- _THE PROBLEM_: For this task, extract exactly the lines of the data below, from the line containing "Servicios (1222, 46)" through the last one, with pictures left out.

- _SUPPLIED DATA_:

+++++

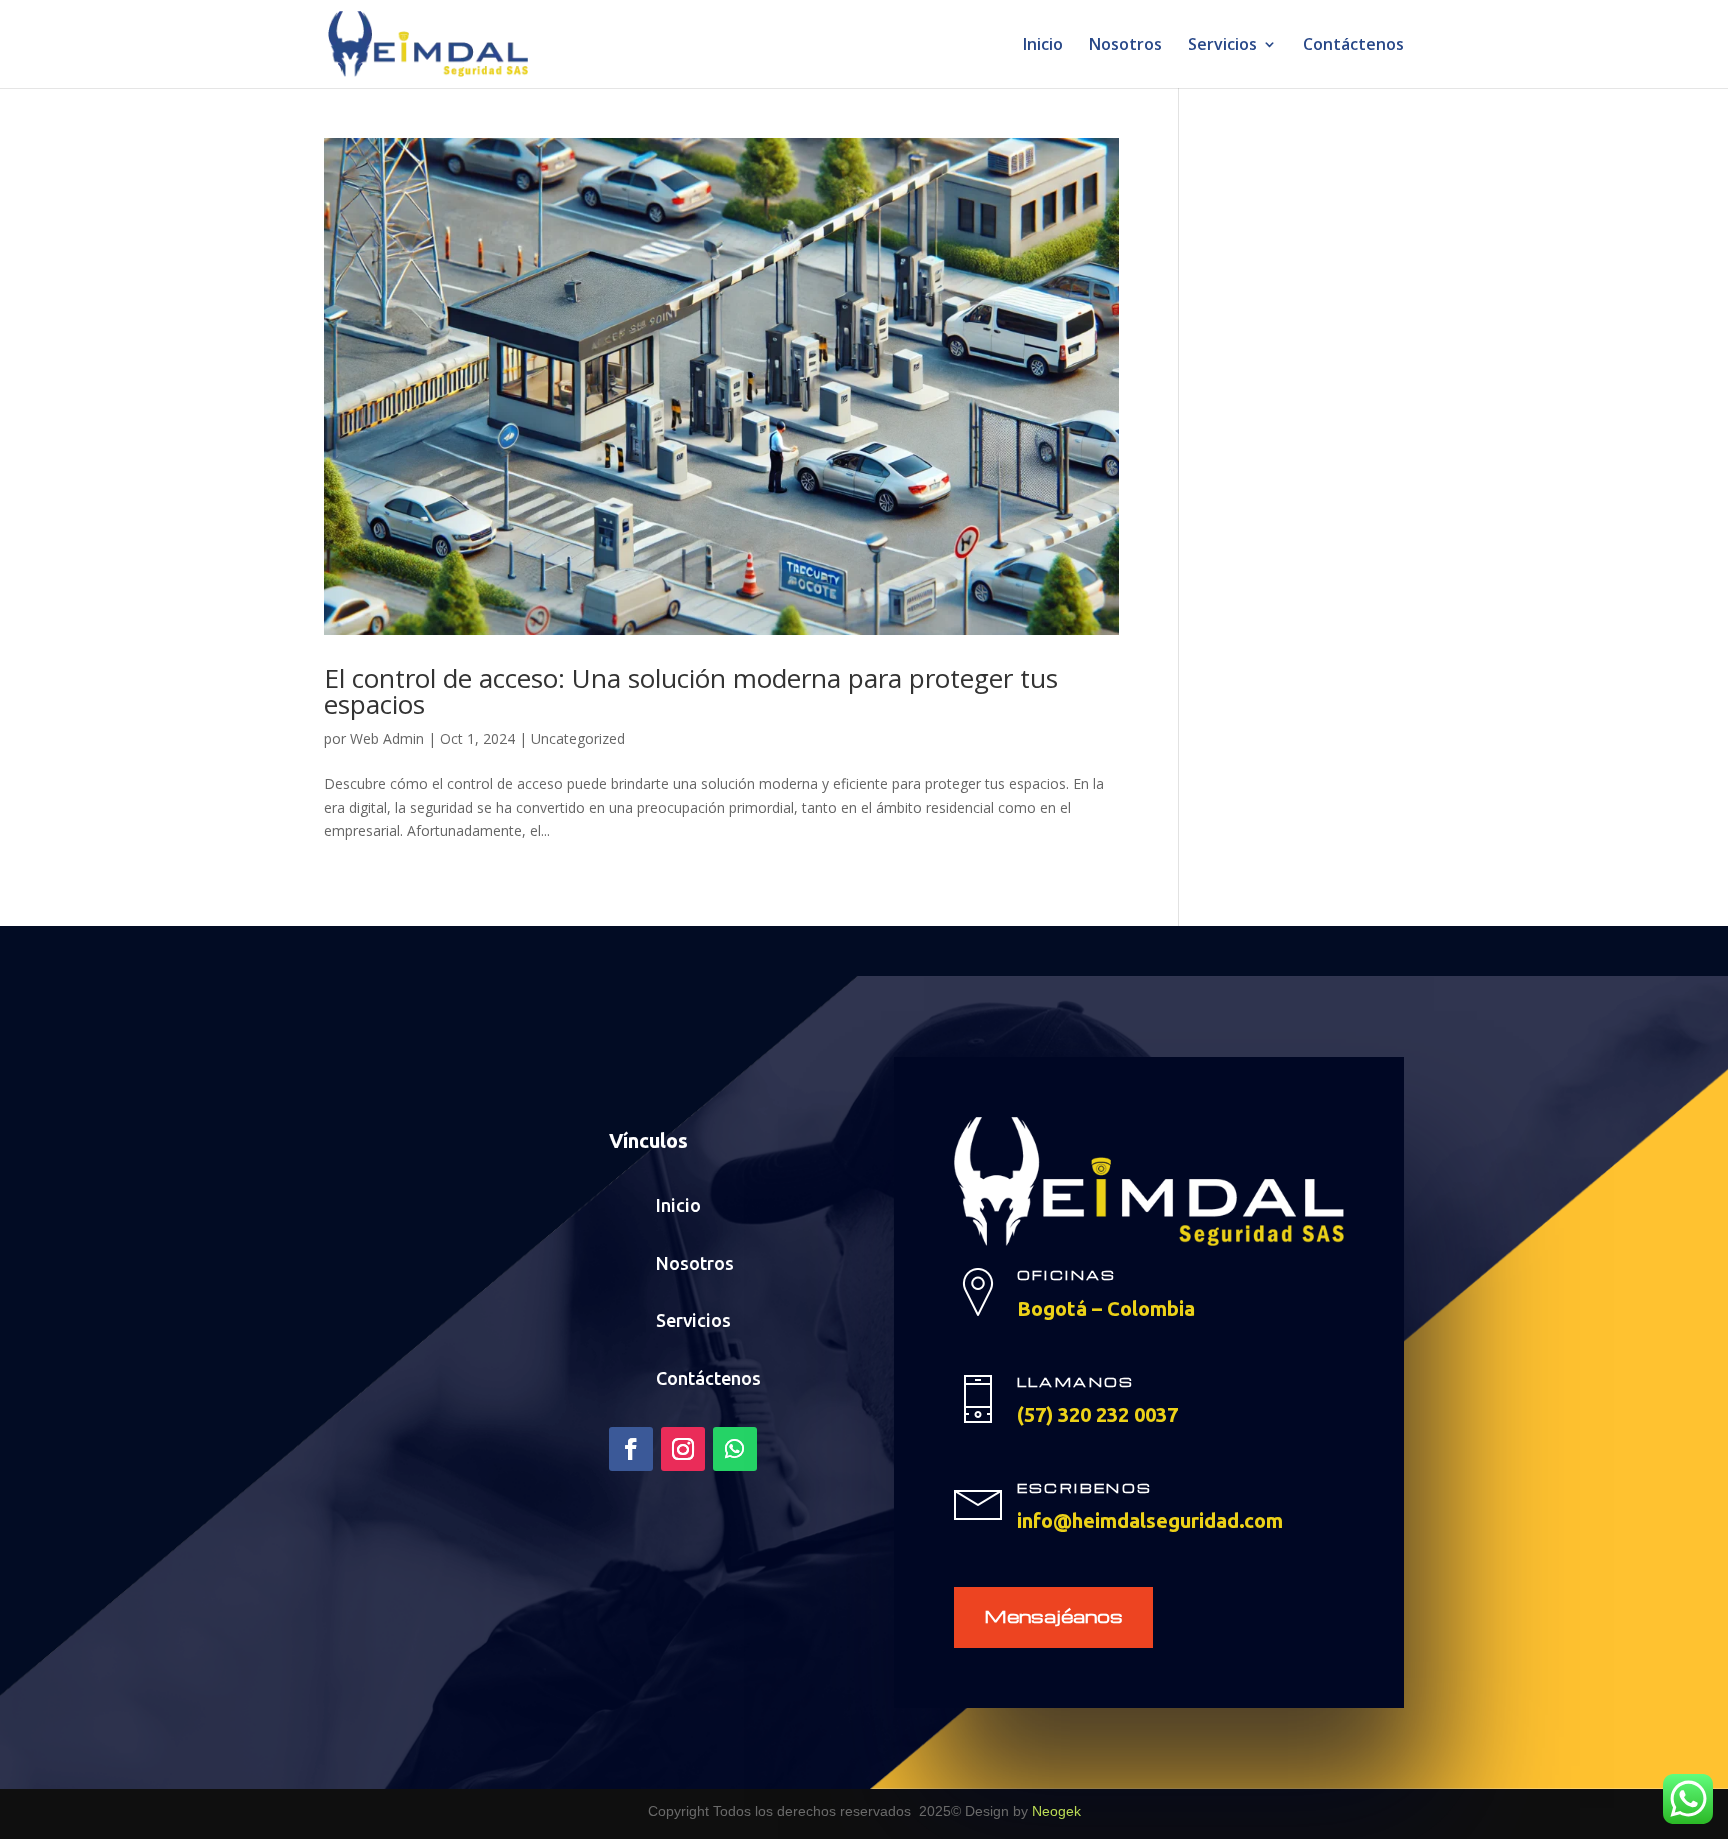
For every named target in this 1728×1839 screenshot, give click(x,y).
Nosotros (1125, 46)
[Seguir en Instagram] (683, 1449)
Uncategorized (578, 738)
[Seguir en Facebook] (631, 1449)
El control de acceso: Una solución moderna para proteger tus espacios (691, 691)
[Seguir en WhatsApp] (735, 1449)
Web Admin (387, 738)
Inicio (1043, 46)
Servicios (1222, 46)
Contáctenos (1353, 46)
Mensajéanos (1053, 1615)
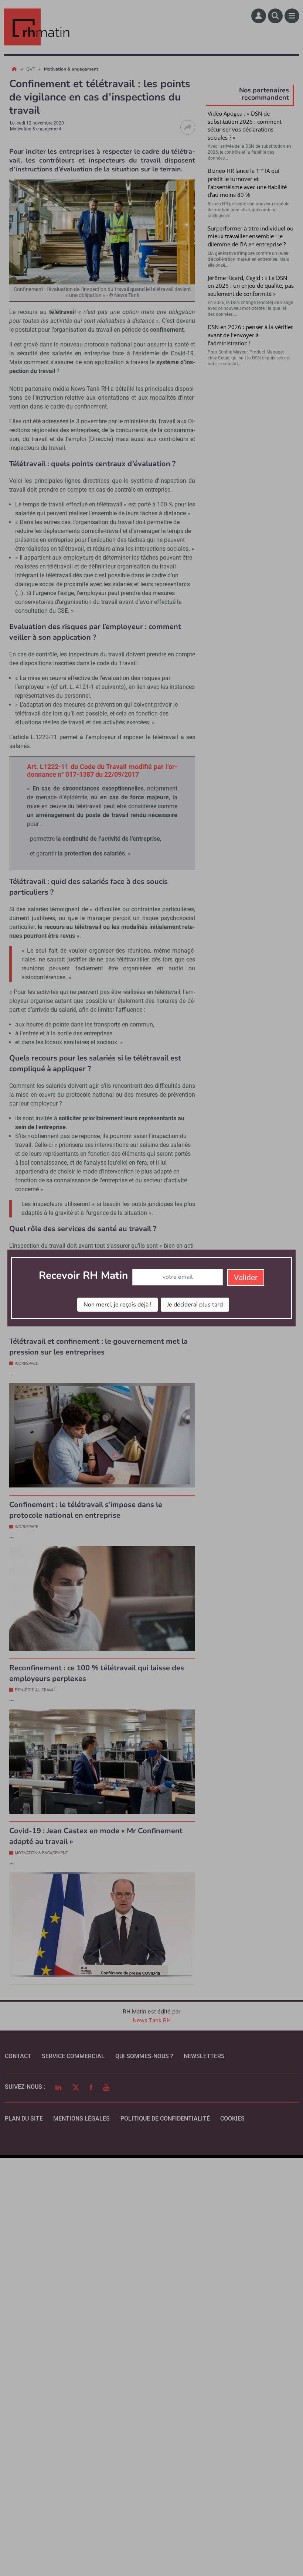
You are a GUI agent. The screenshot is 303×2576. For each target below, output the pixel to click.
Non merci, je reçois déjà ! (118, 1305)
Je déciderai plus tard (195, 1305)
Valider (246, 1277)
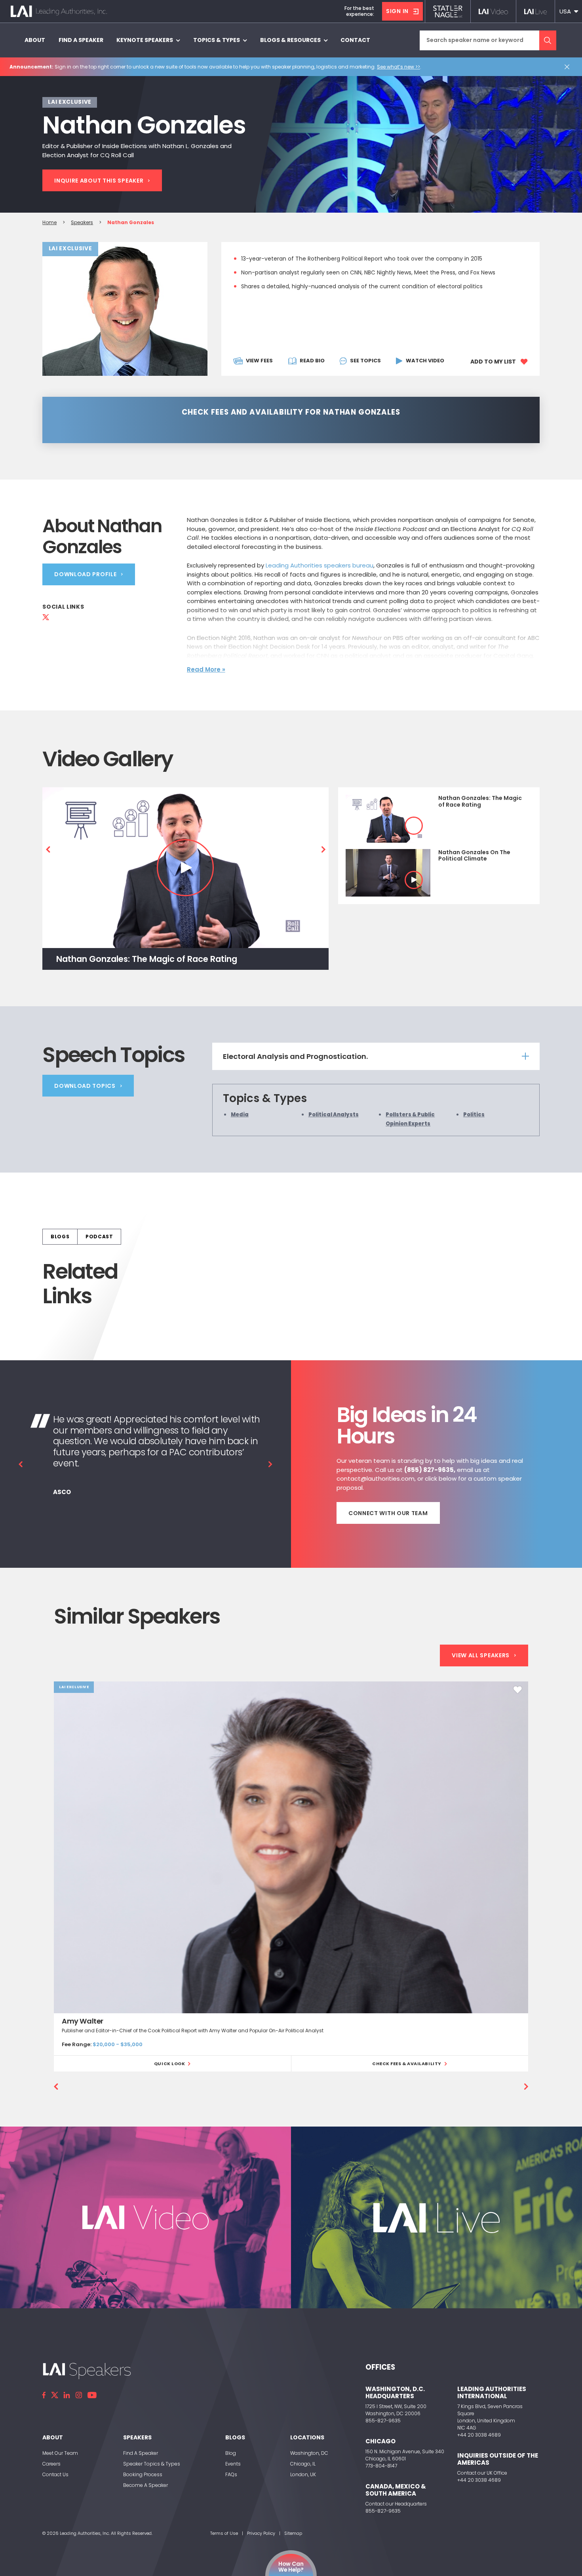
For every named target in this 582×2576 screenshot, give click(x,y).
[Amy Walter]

+++++

- _EXERCISE SOLUTION_:
Servicios (1222, 46)
Contáctenos (1353, 46)
Mensajéanos (1053, 1615)
You are a GUI agent. The screenshot is 303×2576. For each target below, output the pixel to click.
Non merci, je reçois déjà ! (118, 1305)
Je déciderai plus tard (195, 1305)
Valider (246, 1277)
For every named target in this 582×2576 screenshot, give click(x,y).
[Amy Walter]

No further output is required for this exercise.